OpenClaw Allowlist Bypass Vulnerability in system.run via Shell Line-Continuation Command Substitution

A vulnerability allowing allowlist bypass in OpenClaw has been identified in versions prior to 2026.2.22. This issue resides in the 'system.run' feature, where attackers can execute commands not included in the allowlist. The vulnerability arises from the ability to split command substitutions using shell line continuations, injecting a backslash followed by a newline and an opening parenthesis within double quotes. This manipulation tricks the shell into interpreting the command as a subcommand, bypassing the allowlist and executing arbitrary commands instead.

Impact

Exploitation of this vulnerability can lead to unauthorized command execution, bypassing established approval processes in environments that use OpenClaw's command execution allowlist feature.

Reproduction

To reproduce this vulnerability, first ensure that OpenClaw is running a version prior to 2026.2.22 and that the 'system.run' allowlist feature is enabled.

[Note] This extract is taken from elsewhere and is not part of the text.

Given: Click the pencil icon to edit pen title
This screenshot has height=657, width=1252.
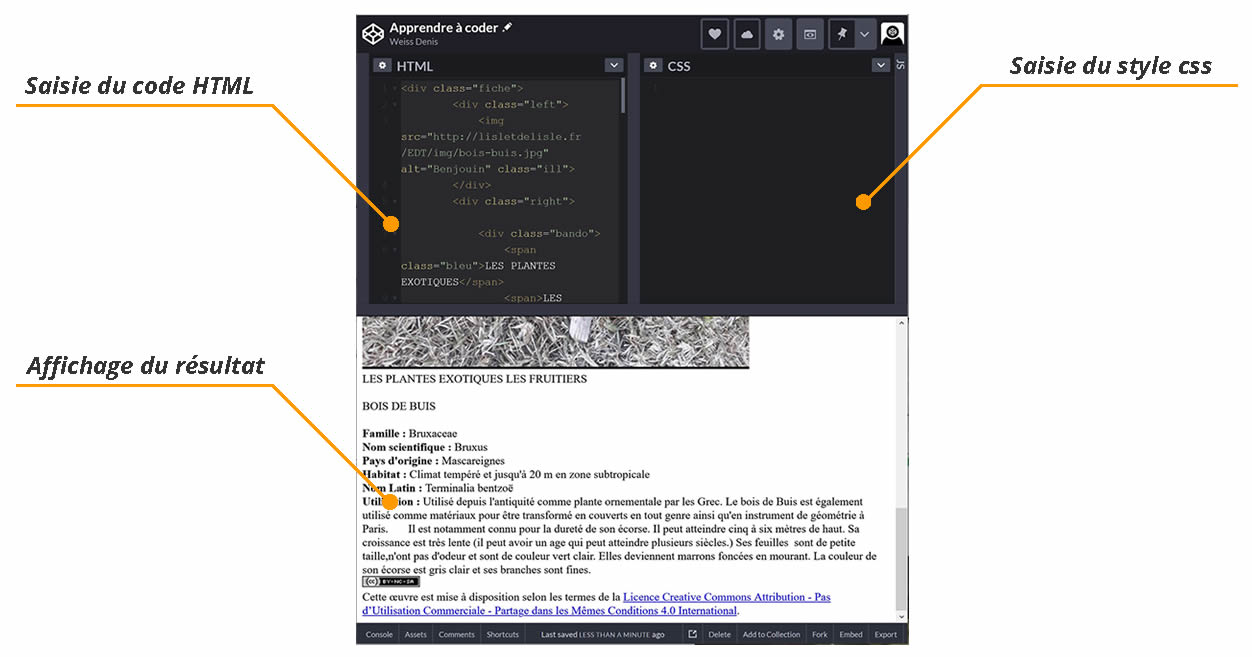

Then, inject a command that includes a backslash followed by a newline and an opening parenthesis within double quotes. The shell will interpret this as a command substitution, allowing execution of non-allowlisted commands.

Remediation

Users are advised to upgrade to OpenClaw version 2026.2.22 or later. If an immediate upgrade is not possible, consider setting 'tools.exec.ask=always' or 'tools.exec.security=deny' as temporary mitigations.